<<<<
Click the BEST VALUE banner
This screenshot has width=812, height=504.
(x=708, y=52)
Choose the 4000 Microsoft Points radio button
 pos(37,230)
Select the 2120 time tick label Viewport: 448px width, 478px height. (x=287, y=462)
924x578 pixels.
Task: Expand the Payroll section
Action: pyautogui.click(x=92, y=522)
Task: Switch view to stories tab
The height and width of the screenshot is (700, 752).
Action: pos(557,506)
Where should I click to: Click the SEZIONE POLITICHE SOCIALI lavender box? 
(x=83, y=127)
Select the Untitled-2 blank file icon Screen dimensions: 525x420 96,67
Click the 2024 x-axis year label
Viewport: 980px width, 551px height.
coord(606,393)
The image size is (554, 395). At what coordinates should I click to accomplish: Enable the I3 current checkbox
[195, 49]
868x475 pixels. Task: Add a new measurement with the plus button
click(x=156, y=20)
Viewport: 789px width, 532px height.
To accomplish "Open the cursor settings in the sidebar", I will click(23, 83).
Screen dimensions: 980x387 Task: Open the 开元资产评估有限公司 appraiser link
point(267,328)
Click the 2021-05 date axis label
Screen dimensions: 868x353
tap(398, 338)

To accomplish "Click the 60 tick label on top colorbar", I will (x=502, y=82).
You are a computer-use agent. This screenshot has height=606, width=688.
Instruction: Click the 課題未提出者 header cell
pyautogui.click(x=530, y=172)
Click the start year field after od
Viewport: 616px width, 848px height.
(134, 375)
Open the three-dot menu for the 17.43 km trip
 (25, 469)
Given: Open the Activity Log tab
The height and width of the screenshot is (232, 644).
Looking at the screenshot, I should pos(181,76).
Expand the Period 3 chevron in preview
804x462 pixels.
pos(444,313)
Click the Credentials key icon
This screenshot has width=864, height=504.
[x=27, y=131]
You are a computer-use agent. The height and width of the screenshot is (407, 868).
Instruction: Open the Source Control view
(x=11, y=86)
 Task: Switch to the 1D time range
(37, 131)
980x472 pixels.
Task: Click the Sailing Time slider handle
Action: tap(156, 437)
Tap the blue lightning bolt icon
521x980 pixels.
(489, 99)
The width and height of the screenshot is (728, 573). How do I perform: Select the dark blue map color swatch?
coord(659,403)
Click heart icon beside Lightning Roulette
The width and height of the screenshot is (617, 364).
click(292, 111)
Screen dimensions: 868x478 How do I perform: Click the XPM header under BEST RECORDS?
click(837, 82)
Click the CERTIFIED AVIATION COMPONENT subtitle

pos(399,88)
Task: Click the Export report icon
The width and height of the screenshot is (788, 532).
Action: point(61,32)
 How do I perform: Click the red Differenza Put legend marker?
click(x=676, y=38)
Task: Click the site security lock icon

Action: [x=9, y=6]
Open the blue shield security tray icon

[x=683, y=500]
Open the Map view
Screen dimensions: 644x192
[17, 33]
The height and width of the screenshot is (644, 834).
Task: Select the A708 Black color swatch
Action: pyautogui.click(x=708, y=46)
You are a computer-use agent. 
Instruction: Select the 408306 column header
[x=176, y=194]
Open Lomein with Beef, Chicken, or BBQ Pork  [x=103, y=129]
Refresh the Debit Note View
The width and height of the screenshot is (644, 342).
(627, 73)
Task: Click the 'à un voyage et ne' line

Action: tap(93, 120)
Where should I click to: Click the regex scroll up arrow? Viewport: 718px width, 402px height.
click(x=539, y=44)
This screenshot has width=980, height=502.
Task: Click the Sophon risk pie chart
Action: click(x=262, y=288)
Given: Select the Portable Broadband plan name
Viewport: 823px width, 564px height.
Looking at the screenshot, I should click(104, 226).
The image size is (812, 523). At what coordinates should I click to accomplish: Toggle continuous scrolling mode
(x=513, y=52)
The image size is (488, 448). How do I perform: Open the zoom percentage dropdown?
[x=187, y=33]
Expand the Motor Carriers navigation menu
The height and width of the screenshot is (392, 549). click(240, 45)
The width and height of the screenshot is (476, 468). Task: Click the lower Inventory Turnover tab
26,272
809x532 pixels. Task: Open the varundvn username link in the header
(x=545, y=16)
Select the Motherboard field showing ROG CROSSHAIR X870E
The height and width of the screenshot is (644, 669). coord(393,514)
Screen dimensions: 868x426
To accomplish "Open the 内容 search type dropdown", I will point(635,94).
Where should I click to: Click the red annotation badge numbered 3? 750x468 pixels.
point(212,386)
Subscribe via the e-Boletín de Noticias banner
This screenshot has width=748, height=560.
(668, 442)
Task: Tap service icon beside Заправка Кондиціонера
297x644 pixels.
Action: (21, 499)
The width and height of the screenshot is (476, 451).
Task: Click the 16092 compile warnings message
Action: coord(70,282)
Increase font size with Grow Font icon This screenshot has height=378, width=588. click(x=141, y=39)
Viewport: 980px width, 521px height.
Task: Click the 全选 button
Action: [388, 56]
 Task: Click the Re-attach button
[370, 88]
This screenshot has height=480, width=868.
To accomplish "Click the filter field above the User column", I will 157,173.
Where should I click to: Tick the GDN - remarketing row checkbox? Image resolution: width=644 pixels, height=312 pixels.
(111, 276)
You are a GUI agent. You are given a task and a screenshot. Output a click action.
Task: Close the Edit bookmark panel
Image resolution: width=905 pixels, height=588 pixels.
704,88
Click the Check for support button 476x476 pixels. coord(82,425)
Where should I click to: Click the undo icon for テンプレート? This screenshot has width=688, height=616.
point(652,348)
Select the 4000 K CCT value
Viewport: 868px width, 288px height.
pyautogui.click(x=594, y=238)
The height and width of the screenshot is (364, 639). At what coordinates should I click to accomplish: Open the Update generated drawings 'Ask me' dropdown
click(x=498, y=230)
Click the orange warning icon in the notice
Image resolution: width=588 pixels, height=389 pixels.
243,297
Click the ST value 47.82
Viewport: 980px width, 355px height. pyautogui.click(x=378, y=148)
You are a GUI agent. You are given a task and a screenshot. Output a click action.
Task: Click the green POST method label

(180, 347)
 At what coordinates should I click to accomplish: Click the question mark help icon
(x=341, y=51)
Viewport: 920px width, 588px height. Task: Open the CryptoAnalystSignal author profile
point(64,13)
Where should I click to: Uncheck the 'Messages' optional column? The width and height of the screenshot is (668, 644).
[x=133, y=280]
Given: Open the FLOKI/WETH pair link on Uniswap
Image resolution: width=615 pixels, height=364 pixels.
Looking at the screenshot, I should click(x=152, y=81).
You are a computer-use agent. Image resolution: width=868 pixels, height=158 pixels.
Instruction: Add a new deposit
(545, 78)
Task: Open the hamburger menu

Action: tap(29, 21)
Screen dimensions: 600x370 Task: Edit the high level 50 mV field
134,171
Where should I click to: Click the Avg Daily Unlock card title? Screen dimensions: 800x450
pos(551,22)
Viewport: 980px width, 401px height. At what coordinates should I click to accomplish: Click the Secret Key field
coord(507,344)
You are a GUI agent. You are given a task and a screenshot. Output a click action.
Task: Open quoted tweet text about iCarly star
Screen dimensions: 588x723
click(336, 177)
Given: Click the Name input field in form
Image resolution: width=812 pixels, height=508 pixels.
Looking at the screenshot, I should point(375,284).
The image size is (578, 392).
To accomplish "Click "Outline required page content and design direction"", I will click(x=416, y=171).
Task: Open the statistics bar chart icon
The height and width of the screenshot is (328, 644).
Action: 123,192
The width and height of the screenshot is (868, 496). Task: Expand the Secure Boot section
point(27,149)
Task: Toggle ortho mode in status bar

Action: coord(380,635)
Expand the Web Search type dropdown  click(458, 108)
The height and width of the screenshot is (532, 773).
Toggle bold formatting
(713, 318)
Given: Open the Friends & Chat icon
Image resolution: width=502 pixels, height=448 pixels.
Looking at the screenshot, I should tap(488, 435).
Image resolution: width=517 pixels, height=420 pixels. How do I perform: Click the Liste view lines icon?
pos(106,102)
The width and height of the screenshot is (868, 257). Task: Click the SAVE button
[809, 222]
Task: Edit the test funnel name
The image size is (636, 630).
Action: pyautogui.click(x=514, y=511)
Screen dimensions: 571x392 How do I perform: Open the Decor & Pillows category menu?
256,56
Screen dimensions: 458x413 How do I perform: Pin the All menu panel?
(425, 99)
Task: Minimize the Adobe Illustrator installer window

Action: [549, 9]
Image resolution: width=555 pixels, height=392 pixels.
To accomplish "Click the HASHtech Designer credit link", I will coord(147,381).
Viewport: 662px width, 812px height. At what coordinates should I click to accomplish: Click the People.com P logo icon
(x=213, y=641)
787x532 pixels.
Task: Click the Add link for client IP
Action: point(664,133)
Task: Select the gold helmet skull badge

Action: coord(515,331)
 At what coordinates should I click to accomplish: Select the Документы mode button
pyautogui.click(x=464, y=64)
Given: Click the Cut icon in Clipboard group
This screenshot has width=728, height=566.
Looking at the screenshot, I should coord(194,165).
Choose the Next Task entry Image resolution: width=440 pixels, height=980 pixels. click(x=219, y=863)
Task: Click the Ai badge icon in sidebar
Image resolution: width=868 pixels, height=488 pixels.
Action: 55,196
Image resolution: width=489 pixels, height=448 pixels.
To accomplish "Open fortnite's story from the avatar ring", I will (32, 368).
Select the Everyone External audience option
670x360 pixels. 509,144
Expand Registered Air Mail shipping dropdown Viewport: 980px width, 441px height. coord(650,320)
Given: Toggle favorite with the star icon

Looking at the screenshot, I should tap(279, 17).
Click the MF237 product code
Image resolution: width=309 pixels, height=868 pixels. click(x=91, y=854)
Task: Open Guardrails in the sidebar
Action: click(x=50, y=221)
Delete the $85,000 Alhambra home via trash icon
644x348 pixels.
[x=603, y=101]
>>>>
Problem to solve — All lines from the line containing "Image resolution: width=489" through the last line of the data are to be repeated exactly; no other line belongs in the answer.

Written answer —
Image resolution: width=489 pixels, height=448 pixels.
To accomplish "Open fortnite's story from the avatar ring", I will (32, 368).
Select the Everyone External audience option
670x360 pixels. 509,144
Expand Registered Air Mail shipping dropdown Viewport: 980px width, 441px height. coord(650,320)
Given: Toggle favorite with the star icon

Looking at the screenshot, I should tap(279, 17).
Click the MF237 product code
Image resolution: width=309 pixels, height=868 pixels. click(x=91, y=854)
Task: Open Guardrails in the sidebar
Action: click(x=50, y=221)
Delete the $85,000 Alhambra home via trash icon
644x348 pixels.
[x=603, y=101]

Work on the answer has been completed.